When I was ready for school, my parents, grandparents, and I moved out of Olean to Portville, a tiny village several miles closer to Pennsylvania. Actually we didn’t live in Portville; we lived on the road to Portville. My family ran the Highway Market next to our house. In back were a slaughterhouse and barn—both frequently used. There were no boundaries between our struggling business and our squabbling multi-generational family.
School should have been a haven. But as soon as I began kindergarten in Portville, I realized that I was different from all the other children—the only Jew ever to attend the school. One day I realized that my classmates’ parents had told them to stay away from me; as some of the more candid children explained, Jews killed Christ and were forever damned. I told my parents about my isolation, but they never complained to teachers or the principal. It seems clear now that they likely feared making trouble would hurt business—and perhaps they were right. So, I sat quietly in the back of the room on Wednesdays as my classmates lined up for released time for religious education—Presbyterians, Methodists, Lutherans, a few Catholics. The room grew larger and I grew smaller in it as I waited for the end of the school day.
As the years passed, outright slurs decreased and my classmates and I reached an unspoken agreement. We shared classes and enjoyed school activities but not social events or holidays—which was just fine with my mother, who discouraged fraternization. And I soon realized, as our congregation welcomed several refugee families from World War II, that the anti-Semitism I experienced was trivial compared to what was happening to Jews in Europe. I absorbed their stories of persecution and losses just as earlier I had listened to my grandmother’s tales of pogroms.
Although I did not fully belong in Portville, at Temple I was a favored child, Queen Esther every day of the year. In Portville I stood out not just for being Jewish but for being smart. In Temple I was expected to be smart. The Temple was a place of worship, nominally Conservative but including Orthodox and Reform factions. More important to me, it was a community center. The small number of other Jewish kids went to school in Olean, so I saw them only at Temple services and holiday celebrations.

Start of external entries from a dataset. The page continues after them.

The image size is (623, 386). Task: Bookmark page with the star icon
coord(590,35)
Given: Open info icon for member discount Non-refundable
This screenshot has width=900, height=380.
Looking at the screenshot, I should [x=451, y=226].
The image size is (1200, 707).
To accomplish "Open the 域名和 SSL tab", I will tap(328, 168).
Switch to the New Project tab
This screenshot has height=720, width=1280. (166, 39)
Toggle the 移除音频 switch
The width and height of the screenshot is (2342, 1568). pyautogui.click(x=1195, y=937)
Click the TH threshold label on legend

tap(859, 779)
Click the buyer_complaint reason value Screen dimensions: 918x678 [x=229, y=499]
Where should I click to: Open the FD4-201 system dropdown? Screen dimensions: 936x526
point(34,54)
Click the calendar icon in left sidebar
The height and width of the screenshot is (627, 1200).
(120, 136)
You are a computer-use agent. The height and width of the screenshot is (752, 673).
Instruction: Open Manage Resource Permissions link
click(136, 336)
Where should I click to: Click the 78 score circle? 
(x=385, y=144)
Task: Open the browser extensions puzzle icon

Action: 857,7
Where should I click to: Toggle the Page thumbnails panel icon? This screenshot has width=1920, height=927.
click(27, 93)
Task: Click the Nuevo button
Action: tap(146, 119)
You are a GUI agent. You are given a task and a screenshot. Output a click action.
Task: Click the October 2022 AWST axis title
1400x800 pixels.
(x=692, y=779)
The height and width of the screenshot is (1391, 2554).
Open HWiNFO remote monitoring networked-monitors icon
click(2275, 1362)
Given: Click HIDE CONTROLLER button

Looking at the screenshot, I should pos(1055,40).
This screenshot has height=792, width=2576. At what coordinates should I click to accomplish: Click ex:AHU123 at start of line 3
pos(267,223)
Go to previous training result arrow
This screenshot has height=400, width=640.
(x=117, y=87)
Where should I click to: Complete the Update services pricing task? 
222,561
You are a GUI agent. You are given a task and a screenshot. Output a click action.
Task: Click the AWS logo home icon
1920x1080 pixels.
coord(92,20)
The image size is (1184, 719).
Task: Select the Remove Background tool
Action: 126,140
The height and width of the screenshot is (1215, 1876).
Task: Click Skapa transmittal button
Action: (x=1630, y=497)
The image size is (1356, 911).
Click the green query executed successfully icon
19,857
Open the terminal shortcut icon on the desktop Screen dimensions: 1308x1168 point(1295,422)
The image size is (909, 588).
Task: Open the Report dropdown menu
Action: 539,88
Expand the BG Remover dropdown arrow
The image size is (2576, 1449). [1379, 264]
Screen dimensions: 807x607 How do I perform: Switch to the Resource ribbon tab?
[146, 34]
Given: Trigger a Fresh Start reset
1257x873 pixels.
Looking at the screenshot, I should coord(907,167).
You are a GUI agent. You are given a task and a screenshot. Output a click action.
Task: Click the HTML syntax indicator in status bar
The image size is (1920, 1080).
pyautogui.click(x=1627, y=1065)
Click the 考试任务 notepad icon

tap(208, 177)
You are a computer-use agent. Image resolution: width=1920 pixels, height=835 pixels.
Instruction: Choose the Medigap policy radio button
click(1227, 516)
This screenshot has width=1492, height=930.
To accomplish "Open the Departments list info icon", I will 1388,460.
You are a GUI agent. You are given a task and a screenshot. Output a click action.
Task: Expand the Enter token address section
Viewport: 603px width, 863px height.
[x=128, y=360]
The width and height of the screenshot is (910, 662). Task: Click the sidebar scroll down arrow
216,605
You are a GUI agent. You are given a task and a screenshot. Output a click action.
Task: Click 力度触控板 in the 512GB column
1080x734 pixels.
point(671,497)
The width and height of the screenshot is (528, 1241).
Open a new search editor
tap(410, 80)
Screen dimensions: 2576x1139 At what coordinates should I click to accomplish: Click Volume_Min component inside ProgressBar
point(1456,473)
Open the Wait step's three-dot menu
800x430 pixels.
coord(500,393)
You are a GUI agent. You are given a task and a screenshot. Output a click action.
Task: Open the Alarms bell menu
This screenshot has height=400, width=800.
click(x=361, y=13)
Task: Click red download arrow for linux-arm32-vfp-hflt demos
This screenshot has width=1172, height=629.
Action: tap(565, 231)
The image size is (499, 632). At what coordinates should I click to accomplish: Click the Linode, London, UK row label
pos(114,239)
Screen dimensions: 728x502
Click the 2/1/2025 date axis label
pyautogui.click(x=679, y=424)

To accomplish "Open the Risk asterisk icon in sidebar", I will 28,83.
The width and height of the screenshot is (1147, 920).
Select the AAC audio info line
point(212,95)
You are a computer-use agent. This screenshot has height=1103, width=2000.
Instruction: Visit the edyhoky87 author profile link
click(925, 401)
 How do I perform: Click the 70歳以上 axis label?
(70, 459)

At one event I recall declaiming Emma Lazarus’ poem “The New Colossus.” I raised my arm dramatically as I recited, “I lift my lamp beside the golden door” to the cheers and sobs of the old men and women who had been there and seen that. Later, when I was in college, I went to a New Year’s Eve Temple dance on a blind date with a young man visiting from New York. Eighteen months later, we were married in the Temple sanctuary. I left Olean to learn to become a New Yorker.
When my father died, the road leading to the Highway Market (now Portville village offices) was renamed King Solomon Way. And there are other traces of the past: A street in Olean was renamed Leo Moss Drive, to honor a respected refugee physician. The late Sonja van der Horst, a Holocaust survivor, donated her Olean home to the Temple and used the reparations she received from Germany to establish a professorship in Jewish history and culture at the University of North Carolina. And, of course, now Temple B’nai Israel has been recognized as a culturally significant site. For me, it always was.
Correction, Jan. 20: This article originally stated that Sonja van der Horst established a professorship at Duke. It is at the University of North Carolina.